Gli Struts, la rock band britannica con sede a Los Angeles, hanno lanciato un nuovo singolo esplosivo, “Can’t Stop Talking”, disponibile ora su tutte le piattaforme. Il brano, descritto dal frontman Luke Spiller come “meravigliosamente bizzarro”, è accompagnato da un lyric video che rende ancora più evidente l’autenticità e l’energia che caratterizzano il sound della band.
Durante il loro attuale tour europeo, gli Struts hanno già presentato il pezzo dal vivo, ricevendo un’accoglienza calorosa. Spiller, noto per la sua carismatica presenza scenica, racconta che il singolo è nato quasi per caso. “Arrivando in studio quel giorno, volevo davvero provare qualcosa che la band non avesse mai fatto prima”, ha spiegato il cantante. “È stato tutto molto improvvisato, e tutti nella stanza ridevano molto. A volte è un ottimo segno – qual è il punto nel non godersi il processo?”
Il ritornello di “Can’t Stop Talking” è nato con un tocco di nostalgia: Spiller si è ispirato a un episodio della serie britannica “The Mighty Boosh”. “C’è una scena in cui appaiono questi ‘Mod Wolves’ che ballano su una canzone dall’atmosfera simile. Da bambino ero un grande fan di Boosh, e lo sono ancora. Quando l’idea del ritornello mi ha ricordato quella scena, ho capito che stavamo facendo qualcosa di grandioso”, ha detto Spiller.

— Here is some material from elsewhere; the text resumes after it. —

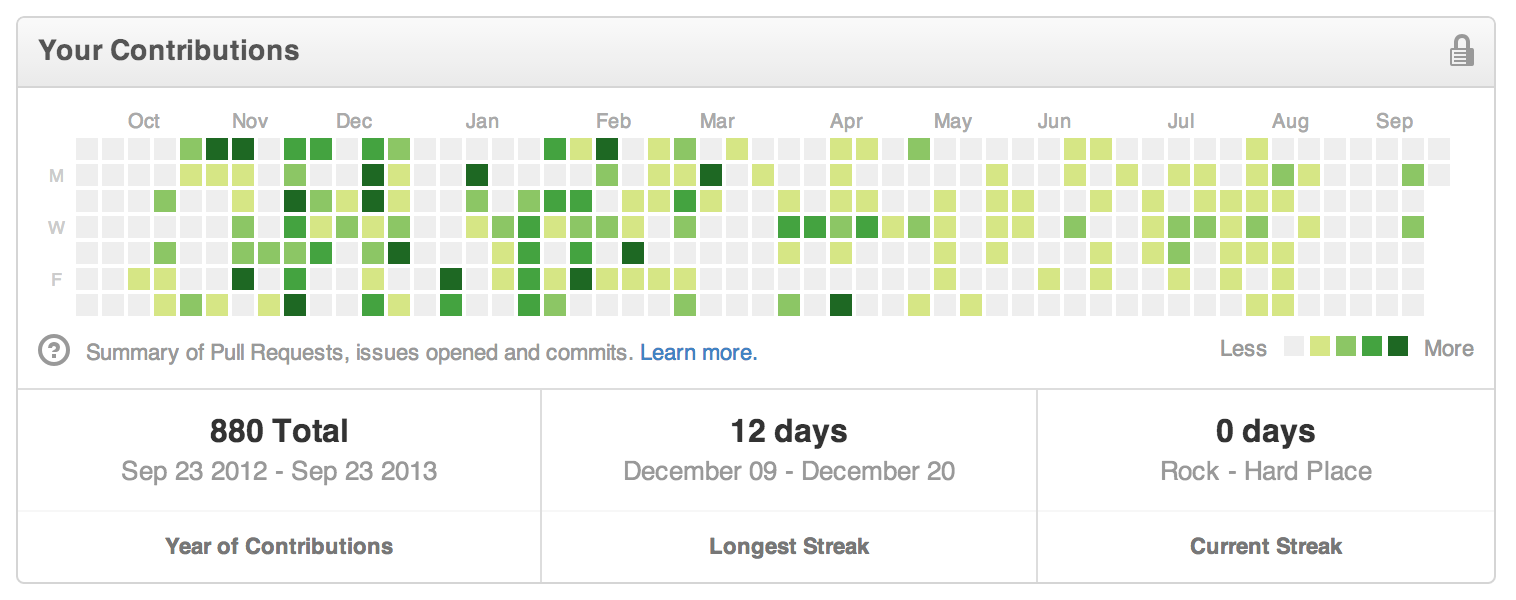Click the December 09 - December 20 date range
The image size is (1516, 600).
pos(789,471)
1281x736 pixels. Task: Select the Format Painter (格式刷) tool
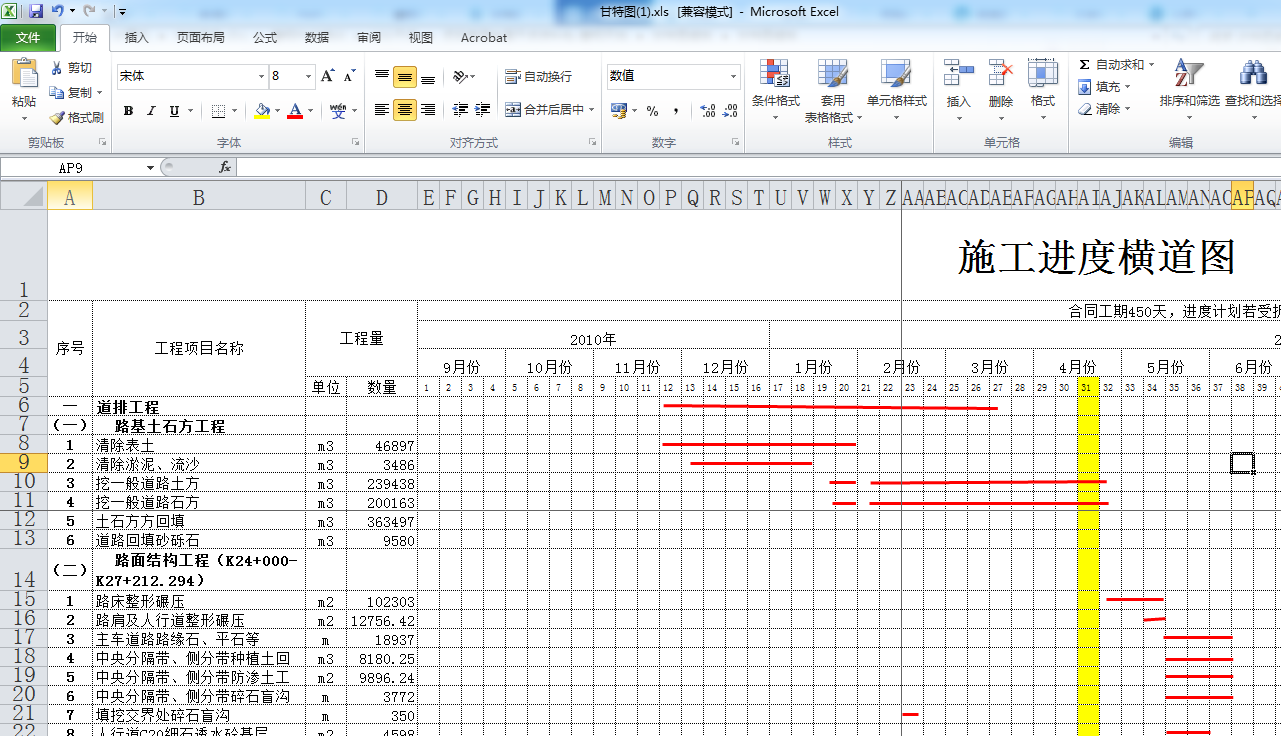[x=57, y=117]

Il nuovo singolo racconta le scappatelle e i guai in cui Spiller si è cacciato a causa della sua “mancanza di filtro”. La canzone si presenta come un inno ai chiacchieroni, perfettamente in linea con l’umorismo e la spensieratezza del testo. “Posso davvero immedesimarmi nel personaggio della canzone”, ha affermato il frontman. “Anche se può sembrare leggero, ho vissuto quelle esperienze molte volte”.